My usual response when presented with these difficulties is to put the Psalms in a person’s hand and say, “Go home and pray these. You’ve got wrong ideas about prayer; the praying you find in these Psalms will dispel the wrong ideas and introduce you to the real thing.” A common response of those who do what I ask is surprise—they don’t expect this kind of thing in the Bible. And then I express surprise at their surprise: “Did you think these would be the prayers of
nice
people? Did you think the psalmists’ language would be polished and polite?”
Untutored, we tend to think that prayer is what good people do when they are doing their best. It is not. Inexperienced, we suppose that there must be an “insider” language that must be acquired before God takes us seriously in our prayer. There is not. Prayer is elemental, not advanced, language. It is the means by which our language becomes honest, true, and personal in response to God. It is the means by which we get everything in our lives out in the open before God.
But even with the Psalms in their hands and my pastoral encouragement, people often tell me that they still don’t get it. In English translation, the Psalms often sound smooth and polished, sonorous with Elizabethan rhythms and diction. As literature, they are beyond compare. But as
prayer
, as the utterances of men and women passionate for God in moments of anger and praise and lament, these translations miss something.
Grammatically
, they are accurate. The scholarship undergirding the translations is superb and devout. But as
prayers
they are not quite right. The Psalms in Hebrew are earthy and rough. They are not genteel. They are not the prayers of nice people, couched in cultured language.
And so in my pastoral work of teaching people to pray, I started paraphrasing the Psalms into the rhythms and idiom of contemporary English. I wanted to provide men and women access to the immense range and the terrific energies of prayer in the kind of language that is most immediate to them, which also happens to be the language in which these psalm prayers were first expressed and written by David and his successors.
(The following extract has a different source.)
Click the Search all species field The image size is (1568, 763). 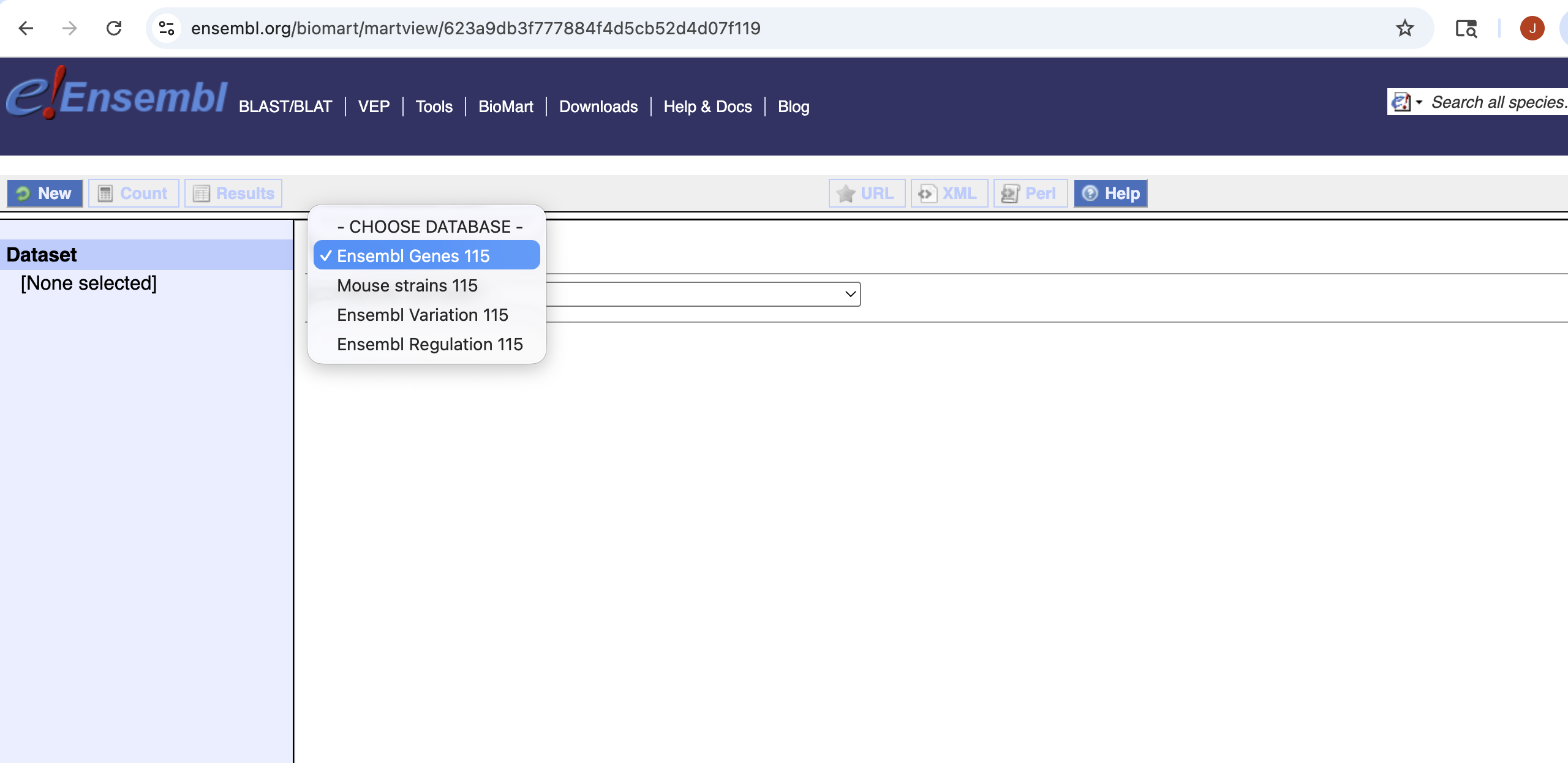[1498, 102]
I continue to want to do that, convinced that only as we develop raw honesty and detailed thoroughness in our praying do we become whole, truly human in Jesus Christ, who also prayed the Psalms.
 
 
From:
The Psalms are song lyrics. Half are associated with David, who started out as a boy working in the family business but caught the king’s attention as both soldier and musician. He apparently wrote songs throughout his life, including when he was on the run from the deranged king and when he became king himself. A series of Temple music directors also wrote psalms, as did David’s son Solomon, Jewish prisoners of war in Babylon, and others.
 
To:
From the time of David onward (and perhaps before), when the People of God gathered for worship, they sang psalms. The psalms trained them how to talk to God when things were great, when things were dicey, and even when life completely fell apart. Some psalms were written when the nation was strong and the whole People of God came together at the great festivals in Jerusalem to celebrate God. Other psalms were written after the Temple was destroyed, when God’s people worshiped him in small groups centered around Bible study.
 
Re:
Roughly 1000-500 B.C. (a few psalms may be earlier). In India the Rig Veda, a collection of hymns that was the foundational text of Hinduism, reached its final form probably by 900 B.C. These hymns praise an array of gods, especially Indra, a god of sky, thunderstorm, and war. The oldest of the Hindu poems called the Upanishads were written in the sixth century B.C.